By far, the largest number of labels come
from Post coverage of Israel, written mostly by reporter
Jackson Diehl. The Post applied the term "right-wing"
151 times, mostly to describe Yitzhak Shamir's Likud government.
"Left-wing" appeared in 36 stories, mostly in reference to the
opposition Labor Party. A similar contrast emerged in extreme terms: the
Post tagged Israeli politicians as "far right" nine
times and "extreme right" eight times, but never found anyone
on the "far left" or "extreme left" in Israel,
despite the radicalism of left-wing parties or the PLO.
In fact, Diehl reported a coming
"narrow" right-wing coalition four times, and reporter Glenn
Frankel explained what that meant: "Shamir will head a narrowly
based government dependent for its survival on right-wing extremists and
religious fundamentalists that will dramatically increase Jewish
settlements and crack down harder on Palestinians -- moves that are
likely to provoke more violence."
South Africa, reported primarily by David
Ottaway ad Allister Sparks, came in second in the number of labels, but
first in imbalance. The Post gave the "right-wing"
label 71 times, but mentioned "left-wing" only once, and then
to describe a white journalist. The African National Congress, often
described as "the main anti-apartheid group," whose President
posed for pictures with Fidel Castro, was never labeled.
On June 27, Ottaway reported that white
right-wing leaders objected to negotiations with the
"communist" ANC, with "communist" in quotes, despite
its interlocking alliance with the South Africa Communist Party.
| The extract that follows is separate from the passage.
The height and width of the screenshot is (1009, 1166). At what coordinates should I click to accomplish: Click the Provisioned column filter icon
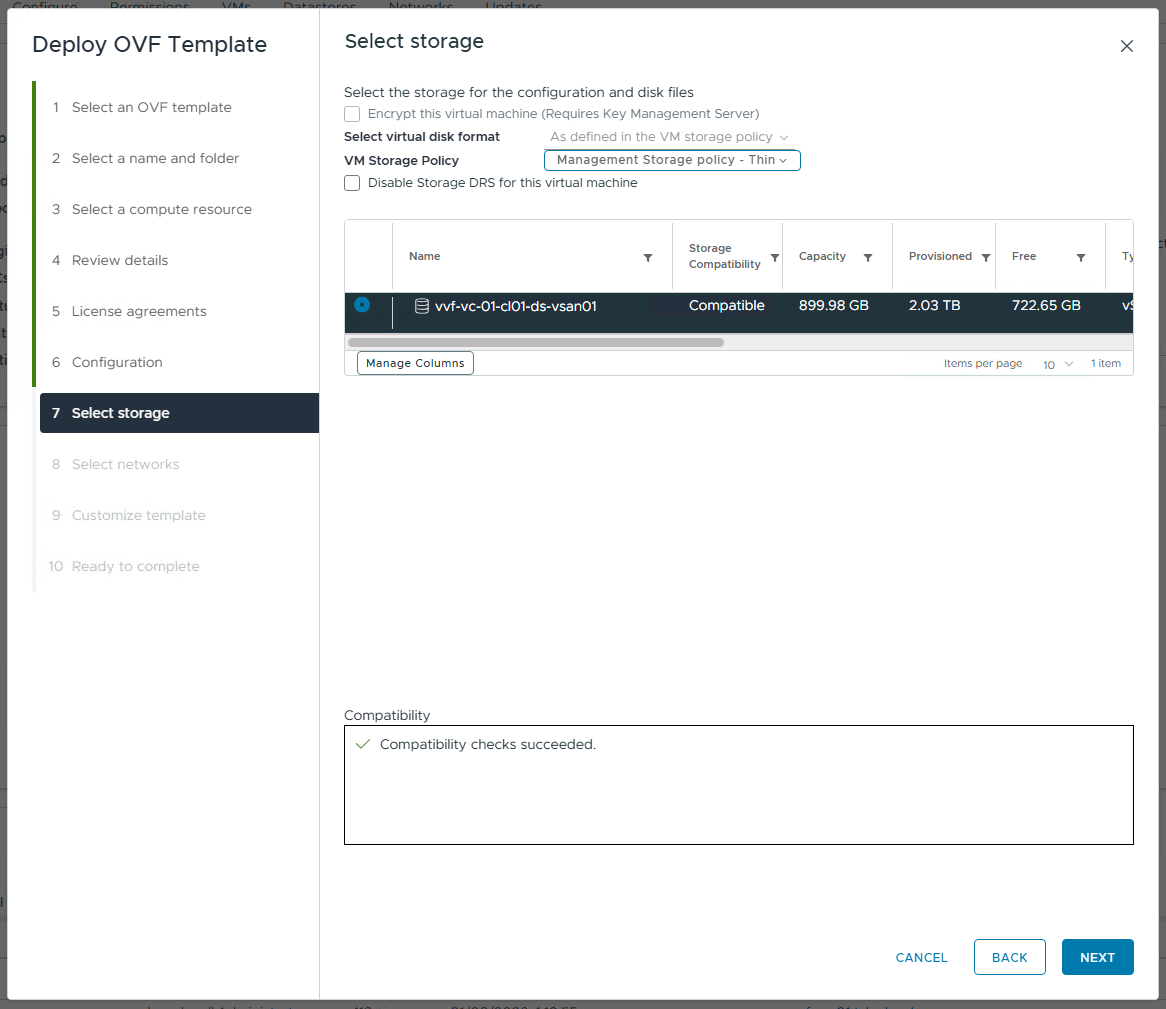pyautogui.click(x=986, y=258)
But
later in the same article, he cited "the growing militancy of
extreme right-wing groups." Like Israel, Post reporters
tossed the "far right" label 14 times, and "extreme
right" four times, but never found anyone on the "extreme
left" or "far left."
While Post reporters liked
describing Soviet hard-liners as "right-wing" in the last
month, only ten stories on the Soviet Union included the term last year,
and used "left-wing" five times. The Post did once
use "ultraconservative" to describe the anti-Semitic group
Pamyat. But reporter David Remnick noted the problem of labeling on May
5, when he quoted Soviet legislator Ilya Zaslavski poking fun at
Gorbachev adviser Alexander Yakovlev: "What does he mean by
right-wing? I guess in the Western sense it is right-wing: pro-market,
anti-communist. But here we call that left-wing, don't we?"
In her 1989 article, Meg Greenfield
concluded: "My humble point is that in addition to new policies and
initiatives, what this country sorely needs is a new political
vocabulary and a revised political map." By that standard, the Post
is already two years behind. Its reporters find "right-wing"
an appropriate description not only for hard-line communists and staunch
capitalists, but Israeli Zionists and Soviet anti-semites,
apartheid-loving bigots and Clarence Thomas supporters. If the Post
cannot define a proper label for the polar opposites on its
"right," it should at east appropriately label its
"left." Otherwise, they reinforce the suspicion that labels
function as warnings to readers, and that the "right" is five
times more worth fearing than the "left."